Il dibattito su una legge che tuteli dalle discriminazioni basate sull’orientamento sessuale e l’identità di genere si è aperto circa 25 anni fa.
Già nel 1996 Nichi Vendola, all’epoca deputato del Partito di Rifondazione Comunista, aveva proposto l’allargamento delle norme antidiscriminatorie della Legge Mancino, includendovi la sanzione di atti di discriminazione basati sull’orientamento sessuale.
Nel 2006, con una risoluzione, il Parlamento Europeo ha chiesto agli Stati membri di “assicurare che le persone LGBT QIA+ vengano protette da discorsi d’odio omofobici e da atti di violenza omofobici e di garantire che i partner dello stesso sesso godano del rispetto, della dignità e della protezione riconosciuti al resto della società”. Nessuna azione è, tuttavia, stata intrapresa in attuazione della risoluzione, fino a una proposta da parte di Ivan Scalfarotto del Partito Democratico nel 2013, anch’essa senza seguito. La proposta prevedeva l’estensione dell’applicazione della legge n. 654 del 13 ottobre 1975 alle discriminazioni motivate dall’identità sessuale della vittima del reato di incitamento alla discriminazione o alla commissione di atti di violenza.
Il 4 luglio 2018 è stata presentata la proposta di legge attualmente in discussione alla Camera. Due anni dopo si è aperta la discussione generale.
Cosa prevede il disegno di legge?
Il disegno di legge è volto a modificare l’articolo 604-bis del Codice penale, che punisce l’istigazione o la commissione di discriminazione e la violenza per motivi etnici, razziali o religiosi. Nell’elenco di atti discriminatori sanzionati rientrerebbero così anche l’istigazione a commettere, o la commissione, di violenza fondati sull’omobifobia o sulla transfobia.
È prevista, poi, un’integrazione dell’art. 604-ter del Codice penale. Il fine è di vietare ogni forma di organizzazione, associazione o movimento o gruppo aventi tra i propri scopi la discriminazione o la violenza fondati sulla transfobia o sull’omobifobia.
La proposta di legge include anche l’istituzione della Giornata nazionale contro le discriminazioni determinate dall’orientamento omosessuale, bisessuale o dall’identità di genere, il 17 maggio. In questa data nel 1990 l’Organizzazione mondiale della sanità ha eliminato l’omosessualità dalla lista delle malattie mentali.
Prevede inoltre l’istituzione di centri antiviolenza per le vittime di omobifobia e transfobia. Un passo importante contro le discrimanazioni subite dalla comunità LGBT.

Blocco dati
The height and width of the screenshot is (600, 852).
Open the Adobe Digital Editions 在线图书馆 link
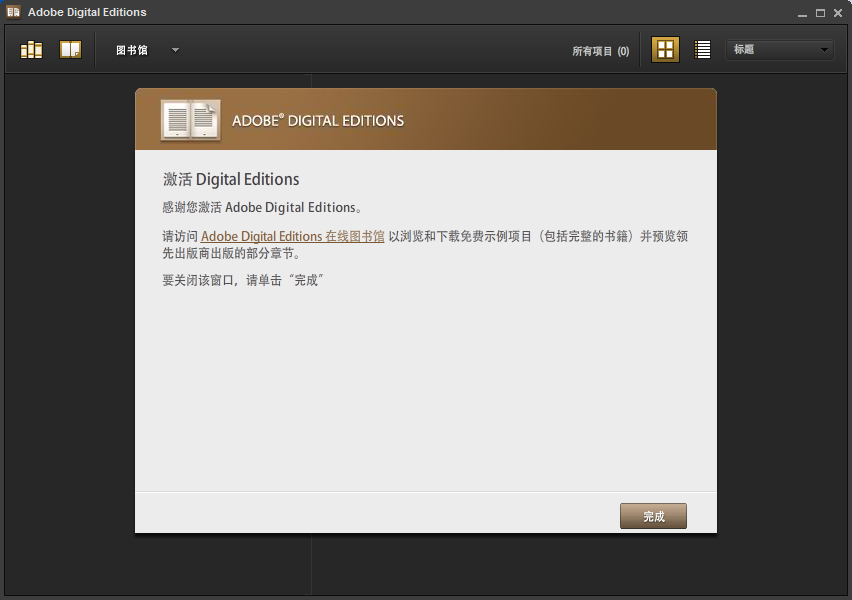click(x=292, y=236)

Attività da svolgere
(a) Risponda alle seguenti domande sull'estratto relativo alla legge contro le discriminazioni:
(i) In quale anno Nichi Vendola propose di allargare le norme antidiscriminatorie della Legge Mancino?
(ii) Quale articolo del Codice penale, che punisce l'istigazione o la commissione di discriminazione e la violenza per motivi etnici, razziali o religiosi, verrebbe modificato dal disegno di legge?
(iii) In quale giorno si terrebbe la Giornata nazionale prevista dalla proposta, e che cosa accadde in quella data nel 1990?
(b) Prosegua l'estratto relativo alla legge contro le discriminazioni, riprendendo subito dopo la sua ultima frase.
Le righe non sono necessarie per svolgere le attività.

Esiti delle attività
(a)
(i) Nel 1996.
(ii) L'articolo 604-bis.
(iii) Il 17 maggio; in quella data, nel 1990, l'Organizzazione mondiale della sanità eliminò l'omosessualità dalla lista delle malattie mentali.

(b)
Le statistiche sulla società e le comunità LGBT
Un’indagine statistica dell’Organizzazione per la cooperazione e lo sviluppo economico (OCSE) del 2019 dimostra che il livello di accettazione dell’omosessualità in Italia è tra i peggiori rispetto alla media dei paesi OCSE. Inoltre, solo il 37% degli intervistati voterebbe per una persona transgender o transessuale per ricoprire una posizione politica elevata.
I dati rivelano che queste discriminazioni si ripercuotono sull’ambito lavorativo. A parità di curriculum vitae, i candidati italiani omosessuali hanno circa il 30% di probabilità in meno di essere chiamati per un colloquio di lavoro rispetto ai candidati italiani eterosessuali.
I dati del servizio di supporto telefonico per persone LGBTQIA+, Gay Help Line, mostrano che nel 2019 si sono registrati circa 20.000 contatti per denunciare discriminazioni, aggressioni o allontanamento dalla casa familiare da parte dei genitori.
Discriminazioni che nel 2020, durante l’isolamento da Covid-19, si sono accentuate. Da una nuova ricerca è dimostrato che in media una persona su tre ha subito episodi di discriminazione da parte delle persone con cui vive, come battute offensive, isolamento o violenze. Il 15,7% di entità grave.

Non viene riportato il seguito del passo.